CFIUS maintains the right to unilaterally initiate a review of certain foreign investments if the Committee believes the transaction may pose a national security threat. The Committee has a 3-year timeframe to review transaction — even after closing — which creates substantial legal, financial, and business risks. This is of particular concern to foreign investors, because, while these risks can be allocated contractually as discussed above, the foreign investor will ultimately bear most of the post-closing risks.

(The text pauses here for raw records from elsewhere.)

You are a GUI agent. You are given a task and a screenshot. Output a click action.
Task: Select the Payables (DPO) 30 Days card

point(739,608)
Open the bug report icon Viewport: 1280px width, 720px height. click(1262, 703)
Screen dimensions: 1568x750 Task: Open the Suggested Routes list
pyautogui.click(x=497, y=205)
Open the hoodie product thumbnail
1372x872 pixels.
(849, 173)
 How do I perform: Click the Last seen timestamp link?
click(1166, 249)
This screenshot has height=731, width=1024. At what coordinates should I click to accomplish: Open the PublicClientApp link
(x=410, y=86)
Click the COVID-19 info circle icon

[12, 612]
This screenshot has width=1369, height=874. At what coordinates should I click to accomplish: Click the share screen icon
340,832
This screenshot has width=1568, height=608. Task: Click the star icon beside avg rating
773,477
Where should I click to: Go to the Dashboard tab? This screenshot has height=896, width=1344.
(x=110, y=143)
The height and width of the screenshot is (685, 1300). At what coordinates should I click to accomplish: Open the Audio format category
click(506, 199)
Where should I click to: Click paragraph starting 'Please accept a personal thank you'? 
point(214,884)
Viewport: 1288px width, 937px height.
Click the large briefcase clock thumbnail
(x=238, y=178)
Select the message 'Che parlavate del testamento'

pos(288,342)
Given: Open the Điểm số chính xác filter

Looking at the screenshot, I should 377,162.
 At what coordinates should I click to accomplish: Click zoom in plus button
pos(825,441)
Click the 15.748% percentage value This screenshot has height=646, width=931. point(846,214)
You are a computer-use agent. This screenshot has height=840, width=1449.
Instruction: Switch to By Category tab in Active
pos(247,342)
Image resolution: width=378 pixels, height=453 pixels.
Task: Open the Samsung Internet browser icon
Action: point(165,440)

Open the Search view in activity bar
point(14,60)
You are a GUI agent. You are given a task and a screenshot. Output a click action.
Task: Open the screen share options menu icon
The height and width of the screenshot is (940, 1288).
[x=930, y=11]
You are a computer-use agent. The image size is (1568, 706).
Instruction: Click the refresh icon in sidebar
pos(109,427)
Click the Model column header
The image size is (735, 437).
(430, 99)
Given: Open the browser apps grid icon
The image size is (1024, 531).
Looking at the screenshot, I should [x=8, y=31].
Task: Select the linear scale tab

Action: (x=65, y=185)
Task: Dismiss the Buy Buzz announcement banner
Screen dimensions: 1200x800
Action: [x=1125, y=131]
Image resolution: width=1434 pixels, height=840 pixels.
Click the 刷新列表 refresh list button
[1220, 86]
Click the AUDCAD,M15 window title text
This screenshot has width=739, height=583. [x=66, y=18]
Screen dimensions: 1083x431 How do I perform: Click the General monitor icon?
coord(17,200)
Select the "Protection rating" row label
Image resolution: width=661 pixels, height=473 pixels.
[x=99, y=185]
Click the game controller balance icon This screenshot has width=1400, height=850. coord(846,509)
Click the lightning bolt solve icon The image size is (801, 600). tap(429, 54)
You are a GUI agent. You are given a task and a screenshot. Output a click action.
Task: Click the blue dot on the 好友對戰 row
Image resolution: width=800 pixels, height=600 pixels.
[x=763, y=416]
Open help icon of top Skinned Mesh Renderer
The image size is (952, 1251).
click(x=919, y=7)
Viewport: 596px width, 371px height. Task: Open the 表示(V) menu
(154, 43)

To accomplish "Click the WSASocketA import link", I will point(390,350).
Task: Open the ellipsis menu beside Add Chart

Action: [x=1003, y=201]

The risk of submitting a transaction for voluntary review is largely found in the additional cost and the potential for closing delays. Avoiding such fees and potential delays must be weighed against the future risk of unilateral CFIUS review and the associated penalties for violating the Committee’s regulations. Indeed, parties may reasonably conclude that foregoing submission for voluntary review is desirable, but such determination should come only after a multi-disciplinary CFIUS diligence review has been conducted.  

Closing Conditions 

Where it has been determined that a CFIUS declaration is mandatory or advisable, parties should include CFIUS approval as a condition to close the transaction. However, if a CFIUS filling will be submitted, it is important to consider the timeline of CFIUS review in the deal timeline. A CFIUS review can span from 30-days to several months, depending on the complexity of the transaction. In conducting its review, the Committee considers the national security risks that arise a foreign investor’s connections with other countries, its customers, suppliers, joint venture partners, and more. Practically, this means M&A practitioners should be particularly thorough in their due diligence in foreign investment transactions. 

IV. Final Thoughts 

The United States government has made it clear that enforcement of foreign investment regulations is now a priority. This is evident by the enactment of FIRRMA, the President’s E.O., and the first-ever released CFIUS Enforcement and Penalty Guidelines. Unfortunately, these warning shots have not been heeded by parties involved in foreign investment transactions. 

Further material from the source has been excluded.